Both of these terms are used slightly differently across fields, but in general, verification is the process of making sure that the system fulfills the design requirements and/or other standards. This pre-supposes that the system has some defined requirements or a standard, at least an implicit one, and that it could fail to meet that bar. That is, the specification of the system includes what it must and must not do, and if the system does not do what it should, or does something that it should not, it fails.

Machine learning systems, especially language models, aren't well understood. The potential applications are varied and uncertain, entire classes of new and surprising failure modes are still being found, and we have nothing like a specification of what the system should or should not do, must or must not do, and where it can and cannot be used. 

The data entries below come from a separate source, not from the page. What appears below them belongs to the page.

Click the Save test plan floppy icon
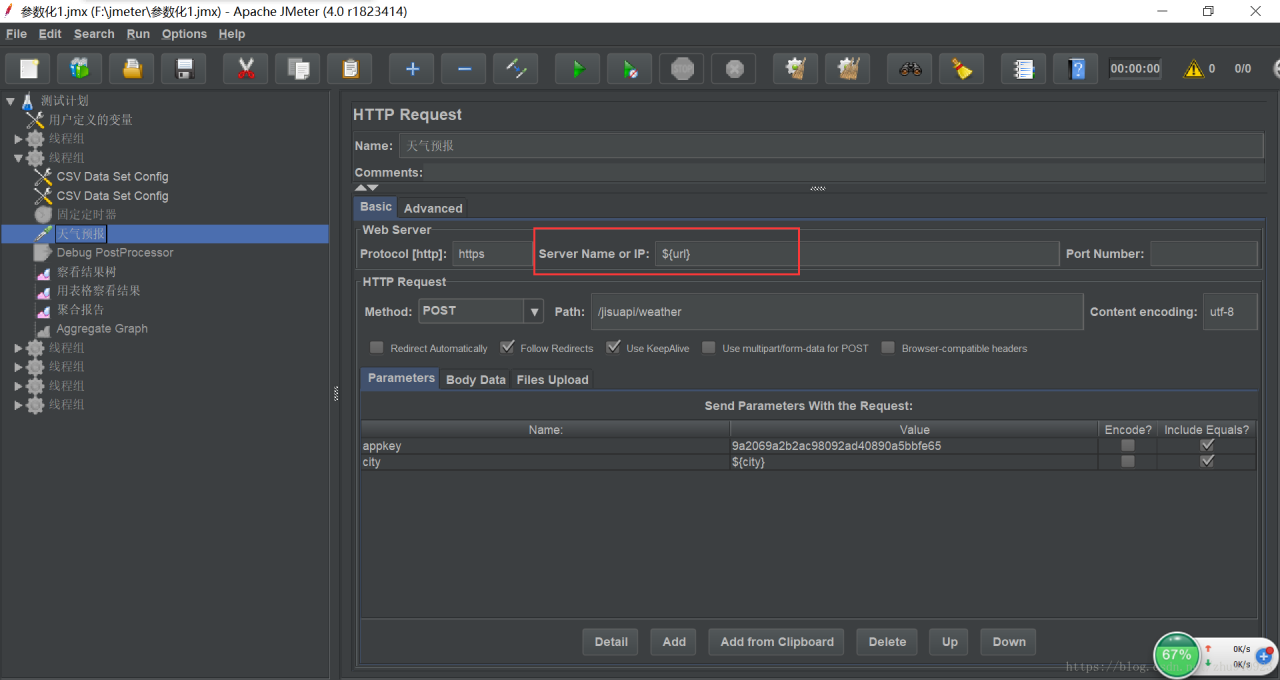Screen dimensions: 1280x680 [x=184, y=69]
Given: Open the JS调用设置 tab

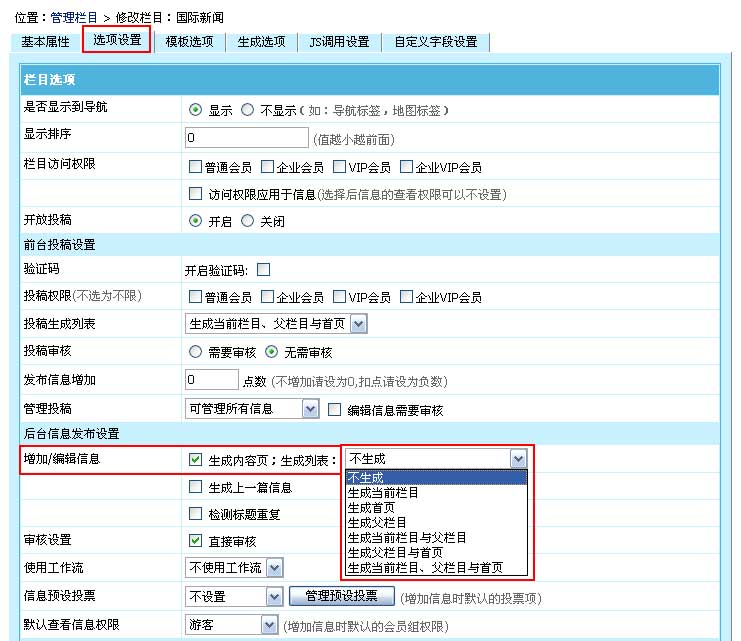Looking at the screenshot, I should (339, 42).
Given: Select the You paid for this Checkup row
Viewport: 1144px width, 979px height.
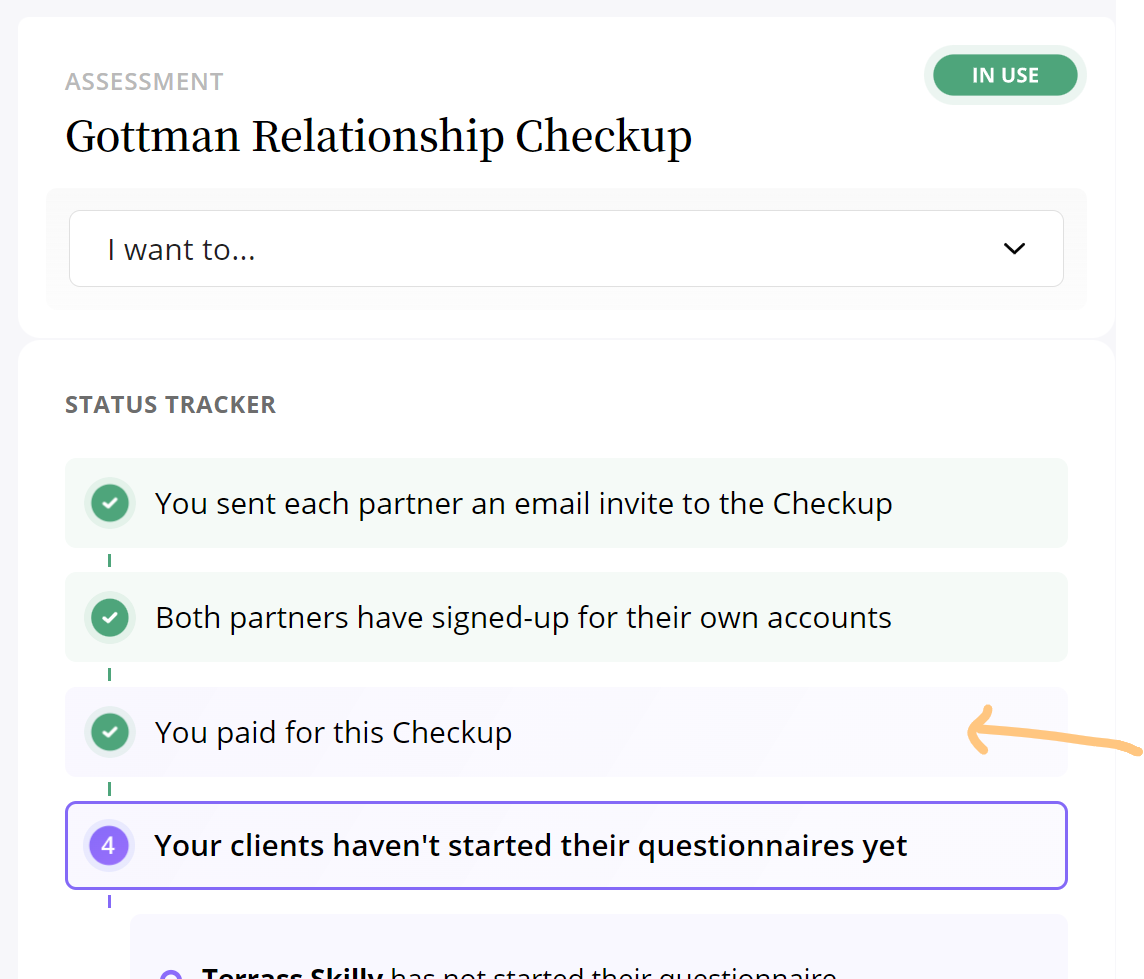Looking at the screenshot, I should click(x=566, y=732).
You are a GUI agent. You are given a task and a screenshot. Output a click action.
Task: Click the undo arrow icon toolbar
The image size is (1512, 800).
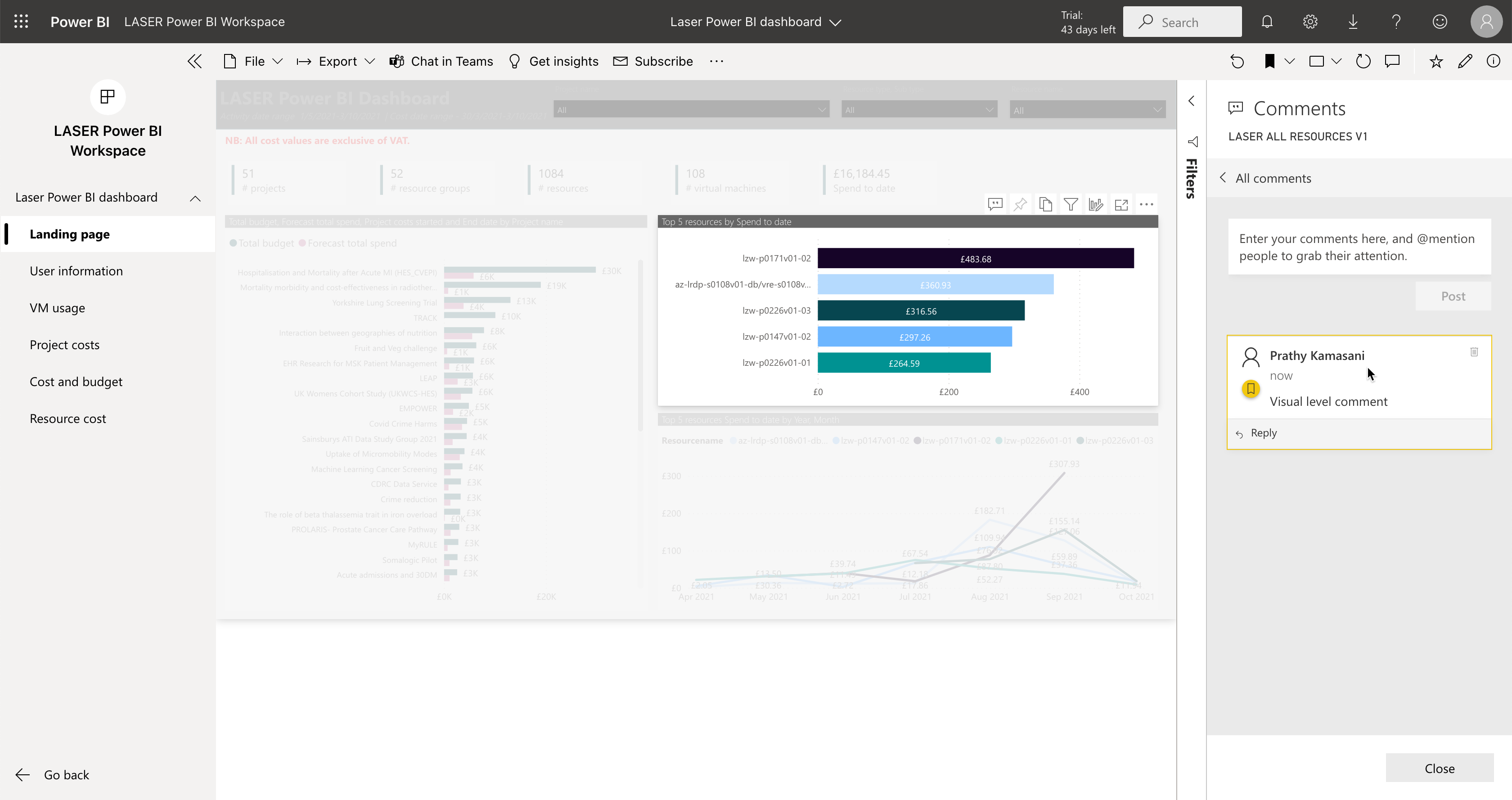pyautogui.click(x=1237, y=61)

To take a very concrete example, metal rods have safety characteristics, and they might be rated for use up to some weight limit, under some specific load for some amount of time, in certain temperature ranges, for some amount of time. These can all be tested. If the bar does not stay within a predefined range of characteristics at a given temperature, with a given load, it fails. It can also be found to be acceptable in one temperature range, but not another, or similar. At the end of verification and validation, the bar is deemed to have passed or failed for a given application, based on what the requirements for that larger system are.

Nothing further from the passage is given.